What are your top 3 pieces of advice for staying healthy during these challenging times?
I encourage the athletes I work with to choose whole real foods over packaged and processed foods. They taste so much better and our bodies know how to effectively use real food to fuel our bodies. See this challenging time as an opportunity to get in the kitchen more. SO,
- Try a new recipe like the ones above to better fuel your bodies for your training. Maybe you need help with a whole foods snack to pack for your training sessions or for a long day of classes or maybe you need help with a quick and easy breakfast.
- Focus on hydration- determine your daily intake using the formula above & try to hit that every day. I promise this is such an easy way to feel more energized and support your body during these challenging times
- Develop a bedtime routine to support a quality night sleep. Things such as disconnecting from screens, creating a dark and cool sleep environment, and at least 8 hours are great ways to improve your sleep!
Lastly, can you share a couple of recipes that you love to make?!
Simple Recovery Smoothie
- 1 Frozen Banana
- 2Tbs Nut Butter
- 1 Tsp Cacao, coco powder, or cinnamon
- 1 Cup Milk/ liquid of choice (I like a mix of dairy free milk & coconut water)
Put all of the ingredients in a blender & enjoy!
*It packs well so make it in the morning & bring to the hill or gym for recovery
from the cookbook “Run Fast, Cook Fast, Eat Slow” by Shalane Flanagan & Elyse Kopecky
- 2 cups packed almond meal or almond flour (10 ounces)
- 1 ½ cups old-fashioned oats (certified gluten free if necessary)
- 2 teaspoons ground cinnamon
- 1 teaspoon baking soda
- ½ teaspoon fine sea salt
- Optional mix-ins: ½ cup chopped nuts, dried fruit or chocolate chips
- ½ cup honey or maple syrup
- 3 eggs
- 6 tablespoons unsalted butter, melted
- 1 cup grated apple (about 1 ½ apples)
- 1 cup peeled and grated carrots (about 3 carrots)
- Preheat the oven to 350 degrees F. Line a 12-cup standard muffin tin with paper muffin cups or grease muffin pan with butter or oil of choice
- In a large bowl, combine the almond meal, oats, cinnamon, baking soda, salt, and optional mix-ins (I use a few handfuls of trail mix and chop it up)
- In a separate bowl, whisk together the honey, eggs and butter. Whisk in the grated apple and carrots. Pour the mixture into the dry ingredients, mixing until just combined.
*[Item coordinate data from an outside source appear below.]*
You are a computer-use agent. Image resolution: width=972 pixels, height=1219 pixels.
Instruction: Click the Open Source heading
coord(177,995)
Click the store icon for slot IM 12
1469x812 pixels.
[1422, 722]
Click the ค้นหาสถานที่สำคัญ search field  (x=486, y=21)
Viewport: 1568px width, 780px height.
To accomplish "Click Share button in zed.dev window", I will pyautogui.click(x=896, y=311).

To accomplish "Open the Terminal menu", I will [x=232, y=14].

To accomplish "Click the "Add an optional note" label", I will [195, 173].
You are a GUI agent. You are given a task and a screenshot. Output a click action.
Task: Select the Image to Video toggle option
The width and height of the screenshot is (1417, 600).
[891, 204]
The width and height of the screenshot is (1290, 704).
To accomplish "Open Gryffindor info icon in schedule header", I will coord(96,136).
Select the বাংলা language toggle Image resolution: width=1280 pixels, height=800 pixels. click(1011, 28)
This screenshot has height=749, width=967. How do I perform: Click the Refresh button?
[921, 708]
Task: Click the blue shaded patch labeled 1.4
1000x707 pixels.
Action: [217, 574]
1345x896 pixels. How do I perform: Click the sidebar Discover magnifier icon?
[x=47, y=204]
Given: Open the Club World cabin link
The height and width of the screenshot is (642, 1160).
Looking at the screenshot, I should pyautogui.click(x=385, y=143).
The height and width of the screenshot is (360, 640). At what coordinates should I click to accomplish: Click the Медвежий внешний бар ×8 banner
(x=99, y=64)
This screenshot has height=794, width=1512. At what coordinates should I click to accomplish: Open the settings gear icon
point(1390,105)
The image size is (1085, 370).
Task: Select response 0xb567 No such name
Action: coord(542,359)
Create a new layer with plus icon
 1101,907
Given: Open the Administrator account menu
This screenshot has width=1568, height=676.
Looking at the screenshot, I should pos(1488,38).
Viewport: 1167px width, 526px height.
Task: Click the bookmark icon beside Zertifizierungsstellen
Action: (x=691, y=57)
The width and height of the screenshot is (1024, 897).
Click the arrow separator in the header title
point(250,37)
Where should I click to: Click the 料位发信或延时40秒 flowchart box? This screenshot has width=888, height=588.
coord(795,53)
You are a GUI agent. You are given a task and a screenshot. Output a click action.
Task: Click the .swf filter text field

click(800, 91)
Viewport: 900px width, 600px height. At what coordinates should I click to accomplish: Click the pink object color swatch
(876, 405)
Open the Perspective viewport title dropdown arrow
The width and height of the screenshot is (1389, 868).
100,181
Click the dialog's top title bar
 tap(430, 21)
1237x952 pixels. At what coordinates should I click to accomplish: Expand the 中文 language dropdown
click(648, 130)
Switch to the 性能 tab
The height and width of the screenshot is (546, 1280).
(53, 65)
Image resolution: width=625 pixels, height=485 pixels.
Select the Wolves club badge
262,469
- Spoon the batter into the muffin cups, filling each to the brim. Bake until the muffins are nicely browned on top and a knife inserted in the center of a muffin comes out clean, 25 to 30 minutes. Allow muffins to cool completely before storing.
- Store leftover muffins in an airtight container in the fridge or freezer. If you like them warm, slice in half and toast them on a pan with grass-fed butter!
Notes: MAKE THEM NUT FREE: Recipe author suggests using whole wheat flour can be used as an alternative to the almond meal. Increase the butter to 8 tablespoons (1 stick), since wheat flour is much drier, and reduce the oats to 1 cup.The muffins will no longer be gluten free with this variation.
MAKE THEM DAIRY FREE: I haven’t tried, but I could think you could substitute coconut oil for the butter.